★★★☆☆
How do you review a Leonard Cohen album? Singularly idiosyncratic, Cohen has spent 40-plus years writing about love, death and hate while taking as many musical left-turns as possible. Cohen spends most of Old Ideas, his first studio album since 2004's Dear Heather, singing in a quiet rasp over musical backdrops that extend from piano waltzes to lounge-like jazz. And reviewing his music has gotten no easier.
Fans have often been drawn to Cohen's lyrics as much as the songs themselves. For over 40 years he has married the light and the dark, injecting even the most depressing topics with wit and humor.

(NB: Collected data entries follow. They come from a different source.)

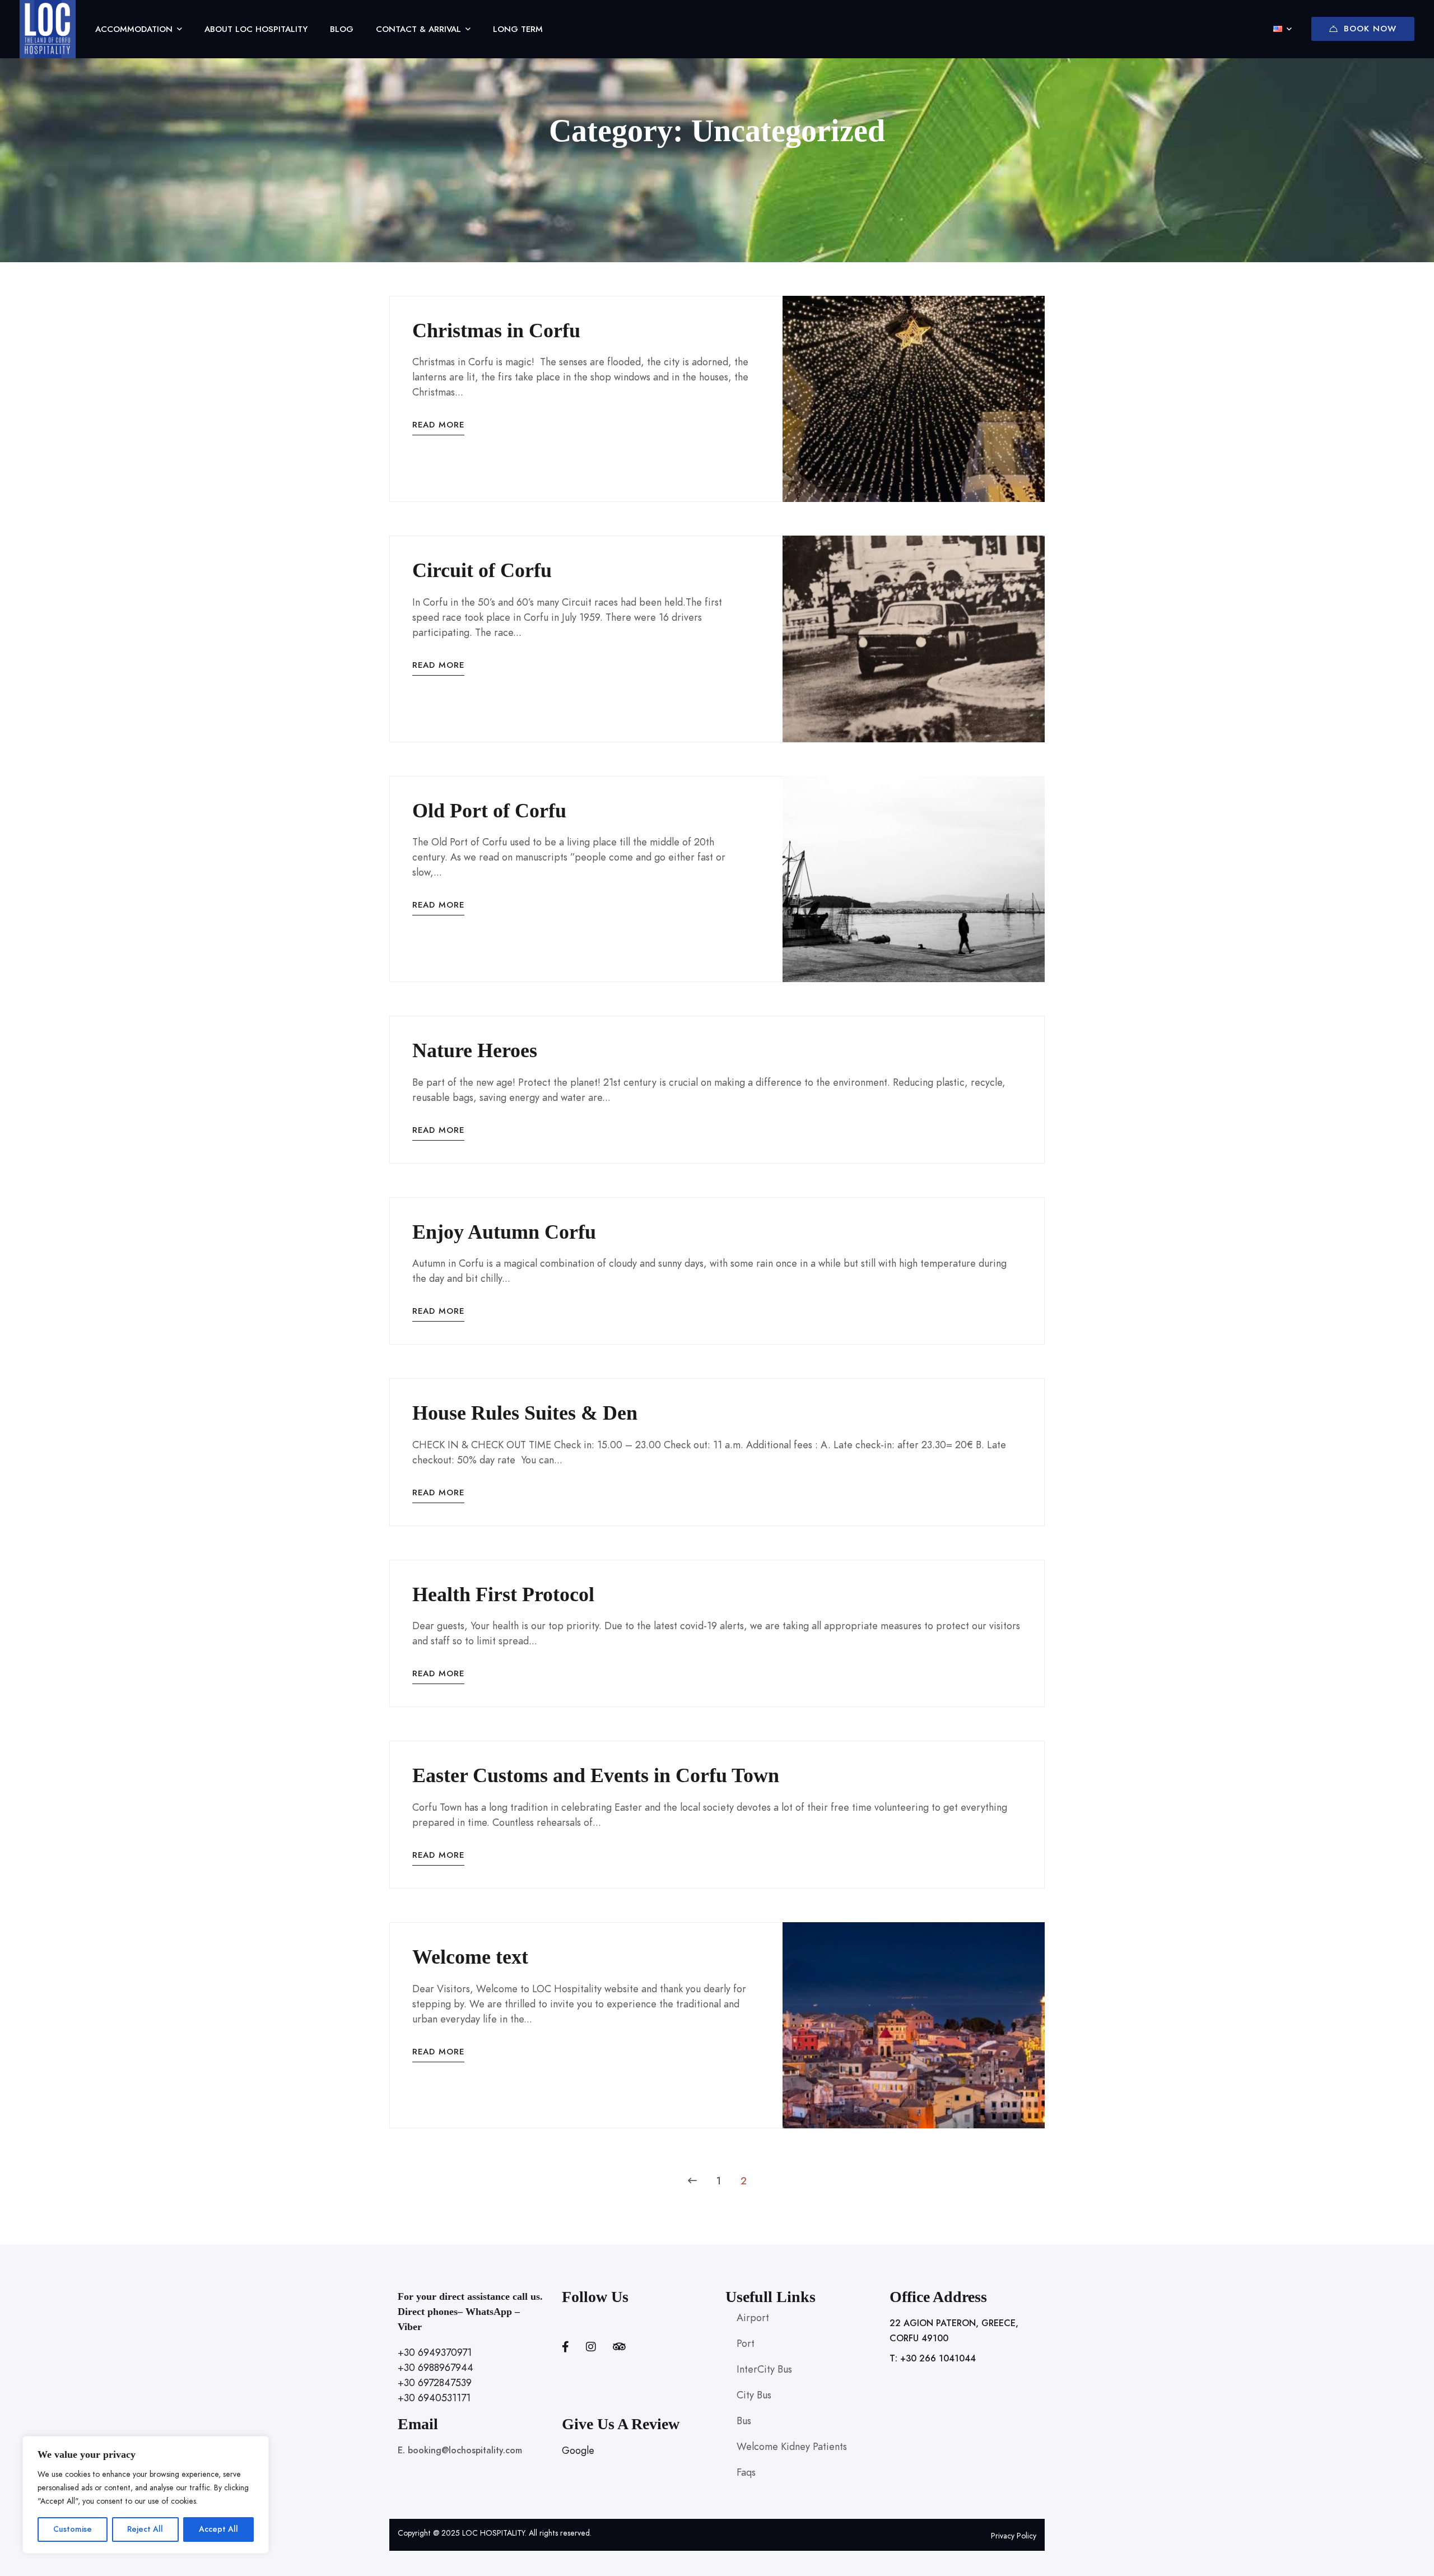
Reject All (145, 2529)
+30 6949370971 (435, 2352)
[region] (145, 2495)
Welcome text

Old Ideas is no different. Poking fun at his eight-year absence, he calls himself a "lazy bastard living in a suit" in album opener "Going Home." Good thing too, because, while containing no murderous hunchbacks (as on Songs of Love and Hate's "Avalanche"), there is still a certain amount of gazing into the void on Old Ideas. "It's coming for me, darling, no matter where I go" he sings on "Banjo," and other songs follow a similar vein.
As on the oft-covered "Hallelujah," "Show Me the Place" mixes sex and religion, operating at a place that unites both.
How you will react to the music depends on whether or not you are already a fan of Cohen. Crawling along with the speed of a road-crossing sloth, these compositions don't contain much melodically to distract from Cohen's murmurs. To non-fans, Cohen's old-man rasp might appear entirely off-putting, merely a vessel to present his often brilliant lyrics. But listen closely, and you might be surprised: Tiny flourishes, like the gypsy-jazz violin in "Amen," add depth to the record and diversify the sound. Female backup singers cover melodies that, in his 70s, Cohen couldn't hope to sing anymore.
Perhaps the defining quality of this record is the age of the man who made it. Cohen simply sounds old throughout, weary and sad, though with dignity and humor. He truly is in a league all his own. This makes assigning a rating impossible. These days, his albums can only be compared to themselves.
While perhaps no Songs of Love and Hate, Old Ideas certainly is more coherent than his last few albums, with their emphasis on poetry over music. I guess I'll end with a reviewer's trick I always assumed was a cop-out: if you're a Cohen fan, add a star; if you aren't, subtract one. But with Cohen, there's no other way. He's simply unreviewable.